G-20 in Pittsburgh; economic impact
By Fester:
The big local news is that Pittsburgh will be hosting the G-20 economic summit on September 24th and 25th. I am mildly skeptical of the claims that this summit will lead to a massive burst of net new economic activity in the region because this will be a high import/highly self-contained and high disruption event.
Hotel reservations will be gobbled up by summit attendees but they will be displacing normal business travellers as well as any other potential conventions that could have been occurring at the same time. The net impact will be much less than the gross impact. The same will apply to the restaurants, the caterers, the cleaners and the strippers who will be providing services to the summit goers. Most of the high value add functions of international summits will be taken care of by the Washington metro economy so there will be little positive spin-off there.

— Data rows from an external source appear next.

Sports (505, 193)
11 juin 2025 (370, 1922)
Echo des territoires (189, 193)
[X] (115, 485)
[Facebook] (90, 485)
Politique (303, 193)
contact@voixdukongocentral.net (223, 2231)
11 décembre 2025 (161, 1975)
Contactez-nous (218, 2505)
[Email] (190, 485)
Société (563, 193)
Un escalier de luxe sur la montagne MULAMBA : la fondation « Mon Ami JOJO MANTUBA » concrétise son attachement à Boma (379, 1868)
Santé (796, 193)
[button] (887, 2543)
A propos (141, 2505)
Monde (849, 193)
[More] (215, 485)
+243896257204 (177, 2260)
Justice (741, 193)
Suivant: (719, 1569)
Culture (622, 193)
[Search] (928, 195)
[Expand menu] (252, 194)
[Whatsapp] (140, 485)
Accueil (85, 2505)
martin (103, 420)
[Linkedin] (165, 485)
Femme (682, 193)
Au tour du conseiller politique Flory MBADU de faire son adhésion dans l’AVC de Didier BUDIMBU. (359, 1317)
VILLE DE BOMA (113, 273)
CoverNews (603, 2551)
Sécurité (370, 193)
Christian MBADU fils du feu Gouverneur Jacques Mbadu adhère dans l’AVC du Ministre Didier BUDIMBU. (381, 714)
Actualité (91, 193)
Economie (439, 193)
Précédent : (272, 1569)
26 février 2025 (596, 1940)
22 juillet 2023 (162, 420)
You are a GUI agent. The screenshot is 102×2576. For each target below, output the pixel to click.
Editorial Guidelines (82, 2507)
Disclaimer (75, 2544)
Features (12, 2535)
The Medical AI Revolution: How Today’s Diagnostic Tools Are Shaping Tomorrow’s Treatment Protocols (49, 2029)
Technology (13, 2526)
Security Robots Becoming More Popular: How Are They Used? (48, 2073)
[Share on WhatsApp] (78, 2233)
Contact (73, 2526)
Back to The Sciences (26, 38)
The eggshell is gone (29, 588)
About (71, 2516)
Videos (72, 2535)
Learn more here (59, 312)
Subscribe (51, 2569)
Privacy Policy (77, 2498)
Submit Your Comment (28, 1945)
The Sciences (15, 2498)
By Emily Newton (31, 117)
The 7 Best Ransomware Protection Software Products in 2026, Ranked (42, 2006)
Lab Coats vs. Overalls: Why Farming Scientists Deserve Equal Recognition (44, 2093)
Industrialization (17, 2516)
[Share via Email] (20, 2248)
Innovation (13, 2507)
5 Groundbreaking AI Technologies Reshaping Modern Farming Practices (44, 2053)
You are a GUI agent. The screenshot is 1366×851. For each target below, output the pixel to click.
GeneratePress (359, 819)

If this summit is anything like any other recent G-8 or G-20 summit, the security will be massive. Downtown Pittsburgh is a very small region with only a few natural entry points and very high job density. It is extraordinarily likely that Smallman Street, Penn Avenue, Liberty Avenue, 6th, 7th and 9th Street Bridges as well as the 16th Street bridge will be severely restricted or closed. My normal morning bus stop is 150 yards from the summit site. That area will most likely be inside the security perimeter. Downtown will be massively disrupted. I have already submitted a vacation request for those two days. It is likely that many downtown businesses will not be open during the summit. Normal spending will not occur, and it may be replaced to some degree by summit spending, but the per capita local lunch spending has to be an order of magnitude higher for several thousand summit goers instead of the 130,000 normal downtown workers.
So the combination of typical activity displacement, opportunity cost and massive security disruptions will make most probable estimates of economic impact be far less than the hopes of local officials.